(Rows pointing to text and elements)
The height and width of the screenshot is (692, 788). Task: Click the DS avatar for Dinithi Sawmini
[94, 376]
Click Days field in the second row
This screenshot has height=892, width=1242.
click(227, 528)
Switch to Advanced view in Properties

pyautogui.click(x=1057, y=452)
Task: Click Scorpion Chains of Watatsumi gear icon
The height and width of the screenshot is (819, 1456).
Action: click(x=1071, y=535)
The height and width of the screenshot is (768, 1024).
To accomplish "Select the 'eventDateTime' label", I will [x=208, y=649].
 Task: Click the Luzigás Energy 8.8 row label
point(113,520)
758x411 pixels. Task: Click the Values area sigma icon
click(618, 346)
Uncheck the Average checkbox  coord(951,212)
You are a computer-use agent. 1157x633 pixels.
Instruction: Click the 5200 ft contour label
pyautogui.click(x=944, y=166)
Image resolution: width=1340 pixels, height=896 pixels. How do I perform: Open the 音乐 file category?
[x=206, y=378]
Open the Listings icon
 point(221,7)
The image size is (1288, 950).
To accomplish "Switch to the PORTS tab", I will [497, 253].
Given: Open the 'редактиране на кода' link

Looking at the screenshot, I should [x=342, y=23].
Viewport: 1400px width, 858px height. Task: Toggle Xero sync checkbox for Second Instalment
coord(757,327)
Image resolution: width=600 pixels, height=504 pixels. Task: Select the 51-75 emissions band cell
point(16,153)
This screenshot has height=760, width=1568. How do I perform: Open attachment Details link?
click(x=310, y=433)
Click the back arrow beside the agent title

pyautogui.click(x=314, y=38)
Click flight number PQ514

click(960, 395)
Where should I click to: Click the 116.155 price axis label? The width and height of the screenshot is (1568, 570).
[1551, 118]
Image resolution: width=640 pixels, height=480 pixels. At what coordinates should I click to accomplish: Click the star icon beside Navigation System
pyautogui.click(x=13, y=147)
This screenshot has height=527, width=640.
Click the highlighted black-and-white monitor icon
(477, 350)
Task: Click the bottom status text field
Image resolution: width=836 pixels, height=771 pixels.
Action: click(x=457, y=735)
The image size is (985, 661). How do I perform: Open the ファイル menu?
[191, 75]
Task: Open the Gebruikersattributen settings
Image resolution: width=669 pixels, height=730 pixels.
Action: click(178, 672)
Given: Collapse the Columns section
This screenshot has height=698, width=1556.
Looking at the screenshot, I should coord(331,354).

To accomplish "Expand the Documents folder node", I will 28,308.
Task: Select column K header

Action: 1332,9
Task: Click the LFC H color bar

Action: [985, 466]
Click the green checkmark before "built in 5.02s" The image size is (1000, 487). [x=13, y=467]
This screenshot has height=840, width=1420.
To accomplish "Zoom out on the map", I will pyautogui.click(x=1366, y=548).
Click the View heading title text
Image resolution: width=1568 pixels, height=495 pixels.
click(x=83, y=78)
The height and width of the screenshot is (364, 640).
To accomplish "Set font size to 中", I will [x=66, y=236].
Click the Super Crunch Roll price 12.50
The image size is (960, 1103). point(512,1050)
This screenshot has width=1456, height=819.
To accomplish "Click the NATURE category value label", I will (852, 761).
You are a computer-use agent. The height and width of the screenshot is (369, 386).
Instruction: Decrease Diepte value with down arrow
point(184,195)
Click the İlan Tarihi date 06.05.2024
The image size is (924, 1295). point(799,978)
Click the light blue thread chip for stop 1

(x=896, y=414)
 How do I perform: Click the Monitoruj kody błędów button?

#### [Exercise aim]
Rewrite the rows from the start through the line containing "point(221,7)", substituting "Settings" for "Properties" and keeping everything else the same.

#### [Task output]
The height and width of the screenshot is (692, 788). Task: Click the DS avatar for Dinithi Sawmini
[94, 376]
Click Days field in the second row
This screenshot has height=892, width=1242.
click(227, 528)
Switch to Advanced view in Settings

pyautogui.click(x=1057, y=452)
Task: Click Scorpion Chains of Watatsumi gear icon
The height and width of the screenshot is (819, 1456).
Action: click(x=1071, y=535)
The height and width of the screenshot is (768, 1024).
To accomplish "Select the 'eventDateTime' label", I will [x=208, y=649].
 Task: Click the Luzigás Energy 8.8 row label
point(113,520)
758x411 pixels. Task: Click the Values area sigma icon
click(618, 346)
Uncheck the Average checkbox  coord(951,212)
You are a computer-use agent. 1157x633 pixels.
Instruction: Click the 5200 ft contour label
pyautogui.click(x=944, y=166)
Image resolution: width=1340 pixels, height=896 pixels. How do I perform: Open the 音乐 file category?
[x=206, y=378]
Open the Listings icon
 point(221,7)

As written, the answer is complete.